Murray pidió otra Beck.
– Bien, ¿qué ocurre, V.I? No diré que cuando apareces como caída del cielo eso siempre significa que va a haber problemas, pero suele querer decir que yo voy a acabar siendo utilizado.
– Murray, apuesto una semana de mi sueldo a que me has sacado tú más historias a mí que clientes te he sacado yo a ti.
– Una semana de tu sueldo no me permitiría seguir tomando cerveza. ¿Qué ocurre?
– ¿Te has enterado de una historia la semana pasada acerca de ciertas acciones falsificadas en Melrose Park? ¿En un convento de dominicos que hay allí?
– ¿Un convento de dominicos? -repitió Murray-. ¿Desde cuándo te dedicas a revolotear por las iglesias?
– Es una obligación familiar -dije con dignidad-. Puede que no lo sepas, pero soy medio italiana y nosotros los italianos nos mantenemos muy unidos, ante lo bueno y ante lo malo. Ya sabes, el romance secreto de la Mafia y todo eso. Cuando uno de los miembros de la familia se halla en dificultades, los demás se apiñan a su alrededor.
No impresioné a Murray.
– ¿Vas a cargarte a alguien en el convento por el honor de tu familia?
– No, pero puede que me desquite con Derek Hatfield gracias a esto.
Murray me apoyó con entusiasmo. Hatfield era tan poco colaborador con la prensa como con los detectives privados.
Murray no conocía la historia de las acciones falsas.
– Quizá no se haya informado de ello. Los federales pueden ser muy discretos con este tipo de cosas, sobre todo Derek. ¿Crees que podría sacarle una buena entrevista a ese prior? Puede que mande a uno de mis chicos a hablar con él.
Le sugerí que mandase a alguien a hablar con Rosa y le di la lista de posibilidades que había dado a Hatfield. Murray podría meterlas en la historia. Seguramente conseguiría que alguien averiguase el nombre del donante original y diese cierta publicidad a sus herederos.
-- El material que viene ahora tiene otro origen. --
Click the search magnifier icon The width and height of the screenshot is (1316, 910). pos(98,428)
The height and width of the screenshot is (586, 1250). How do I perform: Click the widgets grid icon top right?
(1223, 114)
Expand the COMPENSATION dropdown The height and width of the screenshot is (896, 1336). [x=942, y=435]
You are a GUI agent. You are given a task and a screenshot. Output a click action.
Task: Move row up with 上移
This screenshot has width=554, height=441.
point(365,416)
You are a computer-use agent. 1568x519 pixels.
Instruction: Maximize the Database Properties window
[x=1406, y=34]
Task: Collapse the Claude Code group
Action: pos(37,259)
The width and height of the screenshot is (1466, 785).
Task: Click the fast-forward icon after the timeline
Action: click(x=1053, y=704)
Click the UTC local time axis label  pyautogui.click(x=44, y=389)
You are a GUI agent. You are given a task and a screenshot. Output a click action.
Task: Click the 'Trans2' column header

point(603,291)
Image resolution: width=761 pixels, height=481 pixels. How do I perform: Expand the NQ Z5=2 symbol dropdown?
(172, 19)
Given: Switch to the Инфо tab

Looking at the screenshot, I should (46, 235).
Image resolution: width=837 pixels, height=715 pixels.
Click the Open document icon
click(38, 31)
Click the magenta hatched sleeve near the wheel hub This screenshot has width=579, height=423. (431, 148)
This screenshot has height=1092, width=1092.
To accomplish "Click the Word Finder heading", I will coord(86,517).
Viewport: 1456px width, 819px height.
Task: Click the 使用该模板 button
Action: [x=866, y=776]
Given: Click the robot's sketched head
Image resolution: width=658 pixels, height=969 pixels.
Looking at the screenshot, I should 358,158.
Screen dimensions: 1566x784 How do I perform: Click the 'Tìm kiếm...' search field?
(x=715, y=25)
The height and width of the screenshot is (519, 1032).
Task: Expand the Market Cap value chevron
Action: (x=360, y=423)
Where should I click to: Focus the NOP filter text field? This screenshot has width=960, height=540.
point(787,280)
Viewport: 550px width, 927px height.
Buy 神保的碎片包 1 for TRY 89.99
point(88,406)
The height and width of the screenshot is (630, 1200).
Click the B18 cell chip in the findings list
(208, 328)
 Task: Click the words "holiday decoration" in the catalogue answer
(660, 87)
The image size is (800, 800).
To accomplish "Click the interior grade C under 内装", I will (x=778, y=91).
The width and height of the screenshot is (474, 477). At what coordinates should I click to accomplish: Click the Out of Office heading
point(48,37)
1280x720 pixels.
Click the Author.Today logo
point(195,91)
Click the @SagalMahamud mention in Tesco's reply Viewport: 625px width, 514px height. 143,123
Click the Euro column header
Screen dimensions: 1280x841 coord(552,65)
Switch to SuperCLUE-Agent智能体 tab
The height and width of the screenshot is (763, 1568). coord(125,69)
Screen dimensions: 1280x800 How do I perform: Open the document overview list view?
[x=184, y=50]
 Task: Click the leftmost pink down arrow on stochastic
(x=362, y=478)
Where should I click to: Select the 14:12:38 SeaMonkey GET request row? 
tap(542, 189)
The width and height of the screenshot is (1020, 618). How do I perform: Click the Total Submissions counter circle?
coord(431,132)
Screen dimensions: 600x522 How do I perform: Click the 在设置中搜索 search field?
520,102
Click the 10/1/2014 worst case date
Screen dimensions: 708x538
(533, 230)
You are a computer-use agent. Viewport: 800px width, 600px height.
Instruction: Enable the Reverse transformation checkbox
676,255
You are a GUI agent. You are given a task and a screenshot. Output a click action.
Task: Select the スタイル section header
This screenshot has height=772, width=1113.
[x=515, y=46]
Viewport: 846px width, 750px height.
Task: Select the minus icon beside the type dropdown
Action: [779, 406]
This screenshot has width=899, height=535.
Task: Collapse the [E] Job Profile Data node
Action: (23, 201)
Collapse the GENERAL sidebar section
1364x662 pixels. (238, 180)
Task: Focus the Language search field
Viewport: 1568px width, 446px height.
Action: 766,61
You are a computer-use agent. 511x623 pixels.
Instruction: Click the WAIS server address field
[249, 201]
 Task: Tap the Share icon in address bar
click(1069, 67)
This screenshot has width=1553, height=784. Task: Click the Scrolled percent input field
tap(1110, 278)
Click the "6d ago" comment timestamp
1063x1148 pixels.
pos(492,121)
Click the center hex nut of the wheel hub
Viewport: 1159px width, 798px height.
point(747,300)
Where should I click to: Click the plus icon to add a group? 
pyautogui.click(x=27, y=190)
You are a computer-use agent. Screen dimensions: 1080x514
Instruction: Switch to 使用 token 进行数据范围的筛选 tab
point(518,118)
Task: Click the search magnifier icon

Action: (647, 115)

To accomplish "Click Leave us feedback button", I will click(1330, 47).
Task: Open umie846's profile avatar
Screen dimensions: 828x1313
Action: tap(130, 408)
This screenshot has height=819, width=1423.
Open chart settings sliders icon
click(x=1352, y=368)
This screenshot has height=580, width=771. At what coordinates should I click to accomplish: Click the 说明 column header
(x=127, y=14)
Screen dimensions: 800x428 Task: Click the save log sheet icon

Aquello forzaría a Hatfield a hacer algo: o bien eliminarlos como posibles involucrados o anunciar públicamente la antigüedad de las falsificaciones.
– «Los que comen pasteles hechos por el Parsi cometen terribles equivocaciones» -murmuré para mí.
– ¿Qué dices? -dijo Murray con viveza-. ¿Me estás mandando a hacerte el trabajo sucio, Warshawski?
Le eché una mirada que pretendí fuese de límpida inocencia.
– ¡Murray! Qué dices. Sólo quiero asegurarme de que el FBI no empapela a mi pobre y frágil anciana tía -le hice una seña a Sal de que nos íbamos; tengo allí una cuenta que me manda una vez al mes, la única cuenta que siempre pago a tiempo.